I wish I could enlarge the photo, but I can't. They must be in shock, poor things. Prob so scared and don't what will happen next. How long does it take one to settle in?


----------



## Maglily (Feb 3, 2009)

I just donated too. The poor little babies. It was really shocking and sad to see the numbers on those tags. It's good to see them in their own comfortable beds.


----------



## lmillette (Apr 23, 2012)

I just chipped in for these sweet angels!! I have hope that Tony will turn around with a little love and security. Thank you for saving these precious babies.


----------



## SammieMom (Nov 13, 2010)

I read some of the past adoptions on your site. How sweet they all are. People and fluffs.


----------



## carley (Nov 8, 2008)

Thanks all, the donations are very much appreciated!

Kandis, what picture are you trying to enlarge, could I email you direct? 
and for the adjusting, belive it or not, there are some that one would never know what horrors they had just come out of! They are ready to become a beloved family member, and are giving kisses, it's just amazing!

There are some that take a bit longer, they want to trust, but just aren't sure, could be several months, but they do eventually come around.

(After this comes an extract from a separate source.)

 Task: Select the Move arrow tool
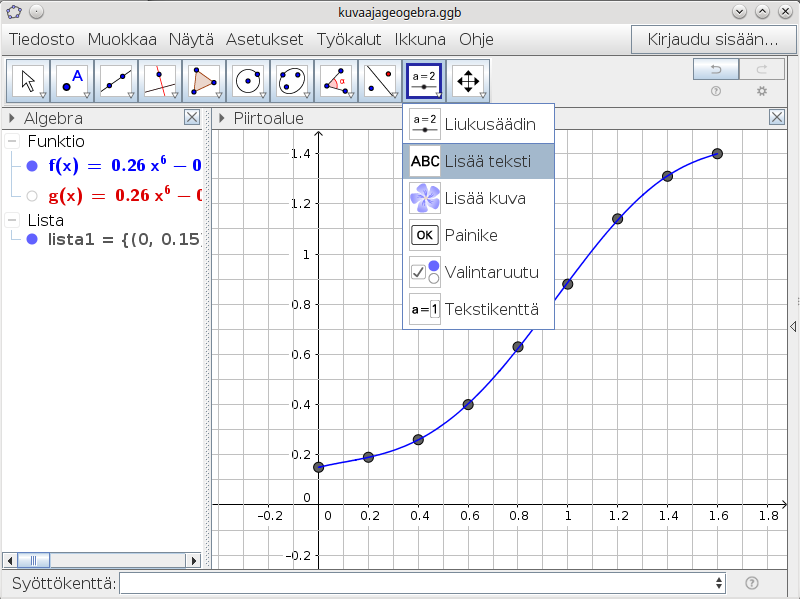point(28,81)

Then we do have the few that will never learn to totally trust, they will remail aloof, wanting to join in but just can't. That is the way my darling Carley is. I have had her for 6 years, she was 8 when I got her. She is a puppymill survivor from MO. Who knows, she may have come from this very same place and could be the mom to some of the new rescues. But to this day, she won't let me just pick her up, she usually wants to sleep in her safe area, she will wag her tail at me, watch me in the kitchen while fixing her food, will bark at me when I get home from being away. But the total trust just is not there, but that is okay, I love her to bits, and don't regret one single moment. I adopted her to be company for Benji, but that just never happened, oh well, she is still perfect in my eyes.

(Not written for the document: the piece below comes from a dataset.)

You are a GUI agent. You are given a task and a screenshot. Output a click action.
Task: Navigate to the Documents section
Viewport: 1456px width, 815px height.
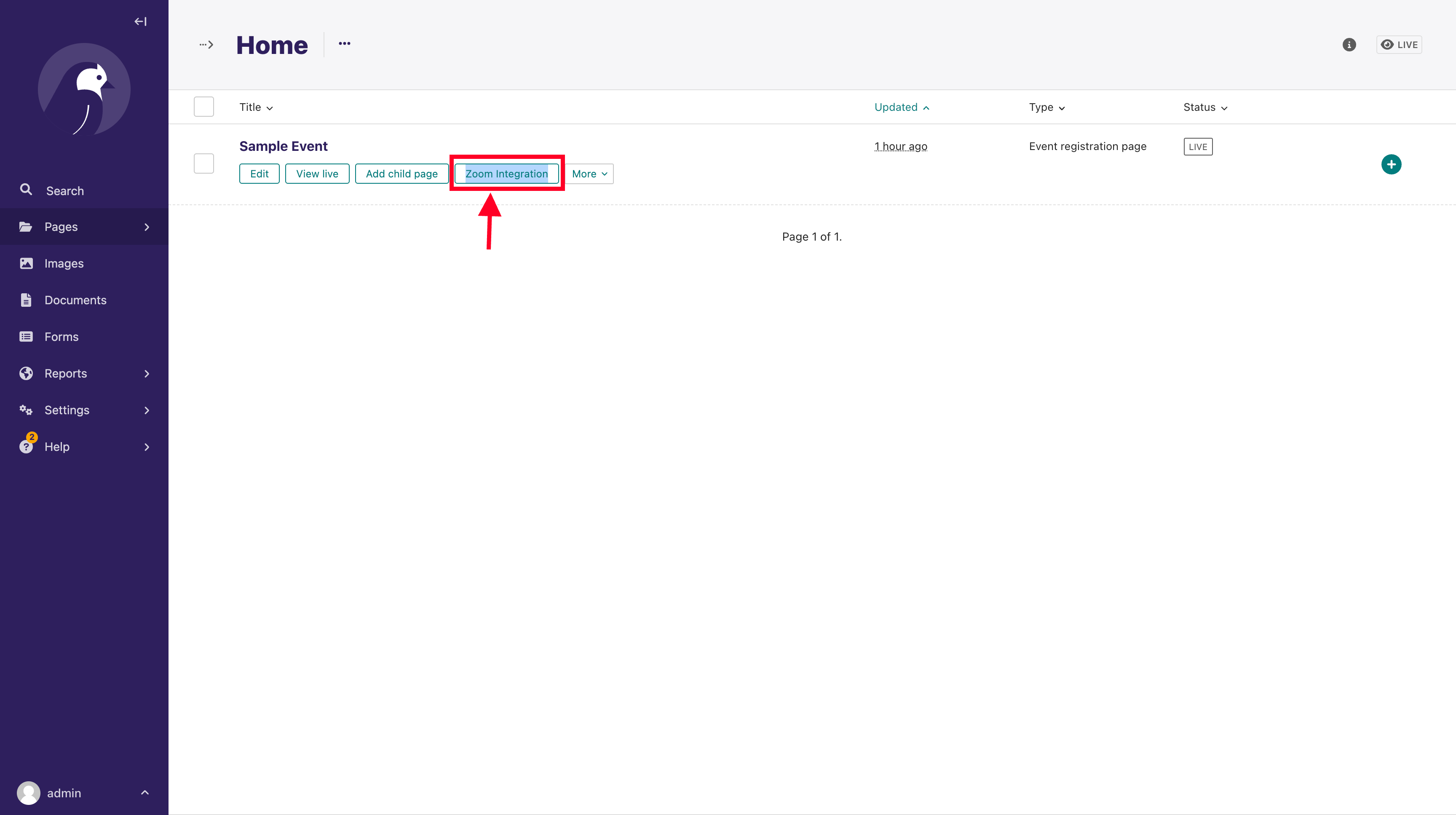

Thanks again for all the support and donations!


----------



## SammieMom (Nov 13, 2010)

Thanks for sharing debi. It's puts a face on them for me. I bet Carley is still company " in the dog world" to benji, just being there as they say. 
I could not enlarge the new beds photo u added to your post. 
hugs to all the babies and you!
Kandis.


----------



## Snowbody (Jan 3, 2009)

I see the ChipIn is at $847.50. So glad that people are donating. :chili::chili:


----------



## carley (Nov 8, 2008)

yes, the chip in is doing well, we also have folks that are donating thru the e-newsletter that we sent out. It was the same info as is on the chipin, but reaches even more folks!

Yes, Carley is s wonderful little girl, I know she knows that she is loved and we lover her back even more!

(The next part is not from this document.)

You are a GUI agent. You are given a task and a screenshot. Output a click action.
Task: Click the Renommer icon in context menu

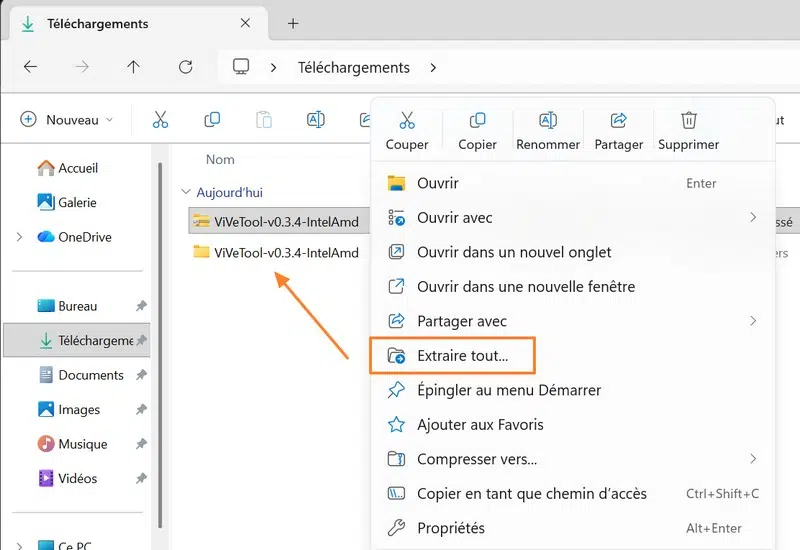(548, 121)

Please keep her in your thoughts and prayers, today she is going in to have blood work, we are trying to find out why her belly is bloated. An ultra-sound and x-rays have not show anything. It may be pancreatitis, so hopefully the blood test will show something. I do not feed any of mine the treats that are made in China, so I know it's not that, unless someone gave her something that I don't know about.


----------



## SammieMom (Nov 13, 2010)

Hi Debi,
I was wondering how Carley's BT came out. Hoping all is ok with her and you.:heart:


----------



## Snowbody (Jan 3, 2009)

Debi - I just saw your post about Carley. I hope she'll be okay. Please let us know what the tests show. :grouphug:


----------